═══ TASK DATA

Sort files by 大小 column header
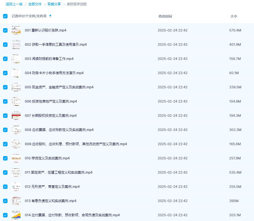 234,16
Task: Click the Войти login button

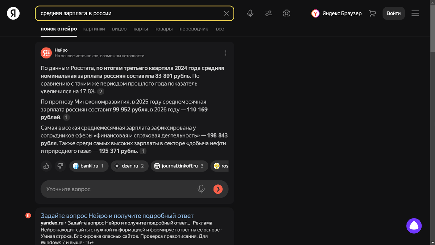Action: [394, 13]
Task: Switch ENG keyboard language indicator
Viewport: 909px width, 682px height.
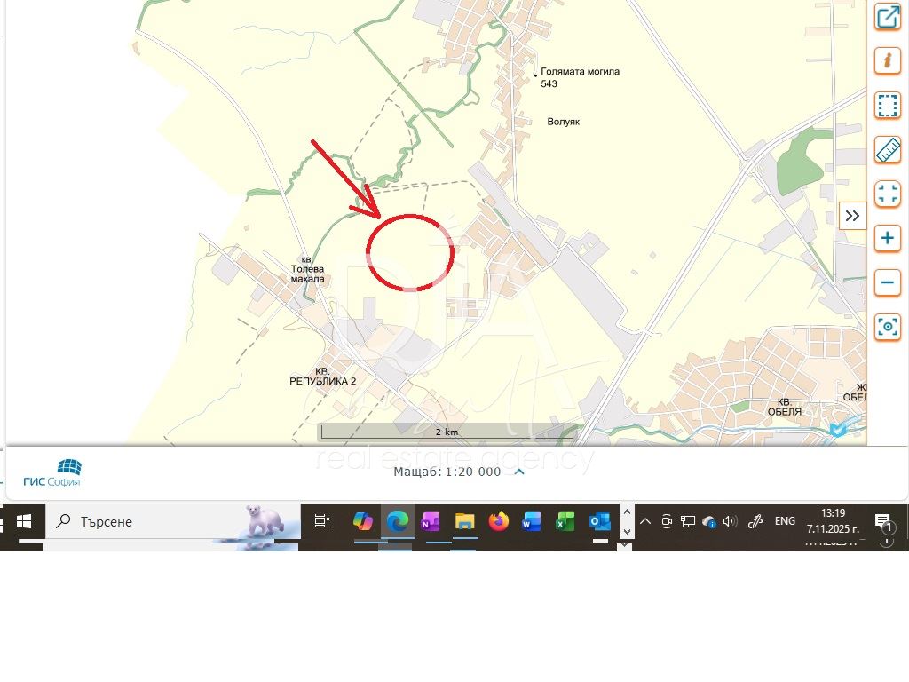Action: click(x=785, y=521)
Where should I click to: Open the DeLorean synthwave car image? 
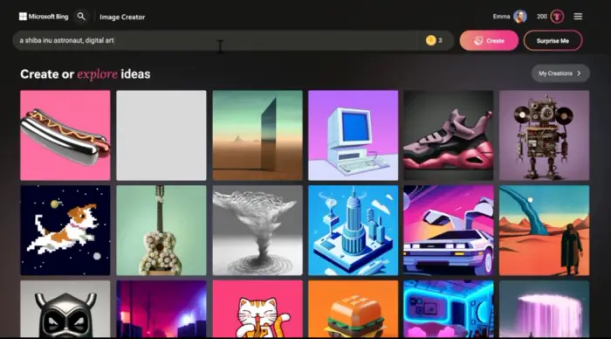click(x=449, y=230)
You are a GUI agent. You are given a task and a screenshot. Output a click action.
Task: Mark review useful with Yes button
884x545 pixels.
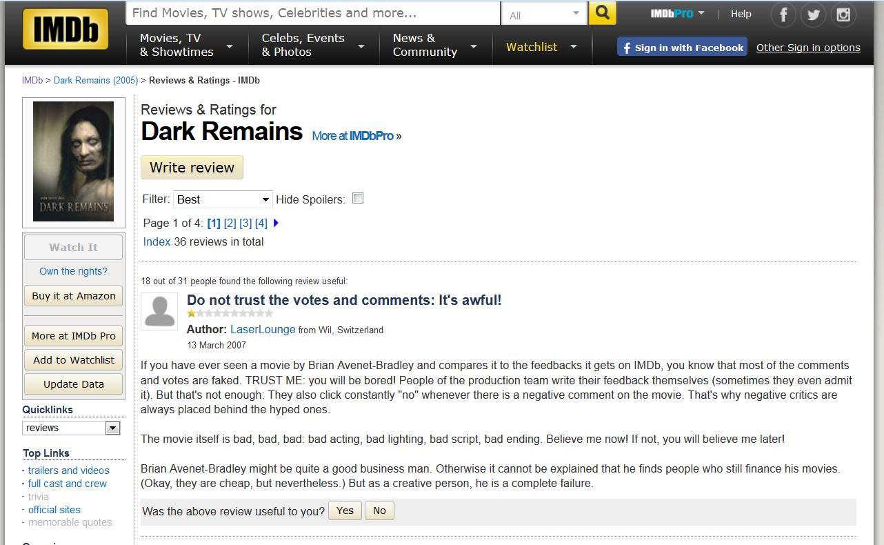tap(345, 511)
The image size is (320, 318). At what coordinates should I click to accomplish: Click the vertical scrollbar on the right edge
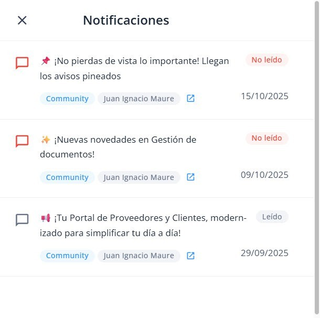click(317, 157)
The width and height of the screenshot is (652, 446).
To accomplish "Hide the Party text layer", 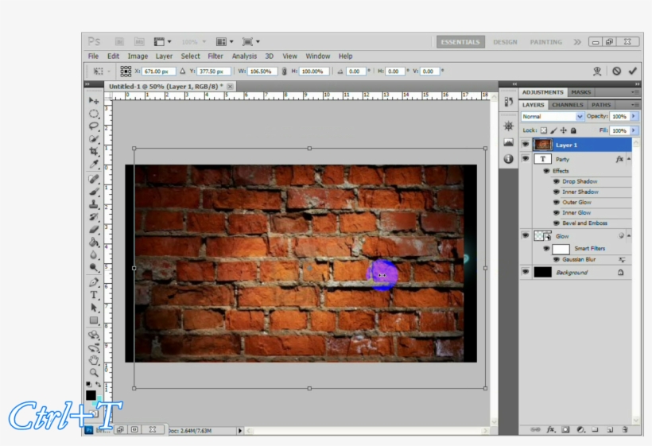I will pyautogui.click(x=525, y=159).
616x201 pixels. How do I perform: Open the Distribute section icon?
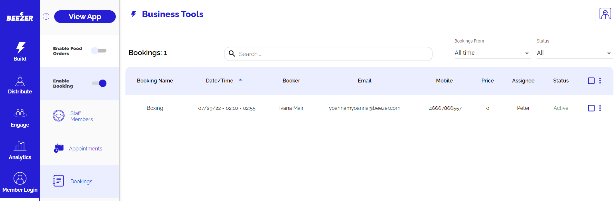coord(20,81)
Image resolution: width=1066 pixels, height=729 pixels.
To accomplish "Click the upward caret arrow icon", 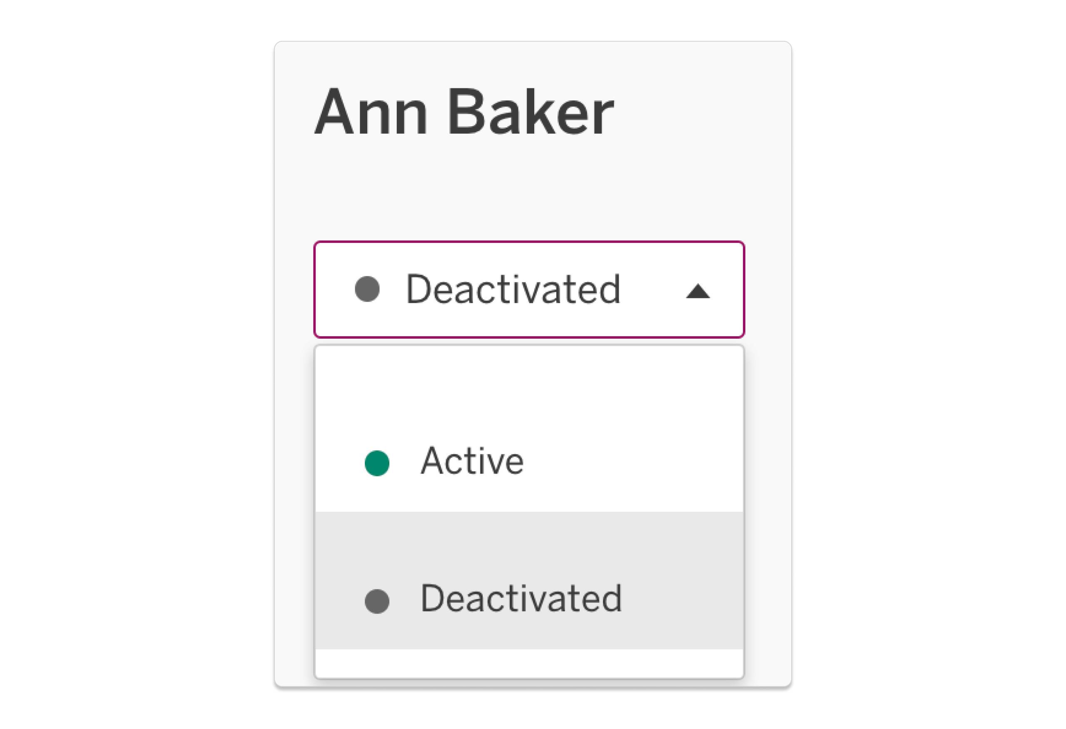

══════

WORK TASK » Locate the word "screenshot" in the records and collect each line it appears in.

EXERCISE RESPONSE »
You are a GUI agent. You are given a task and a screenshot. Output a click action.
The width and height of the screenshot is (652, 446).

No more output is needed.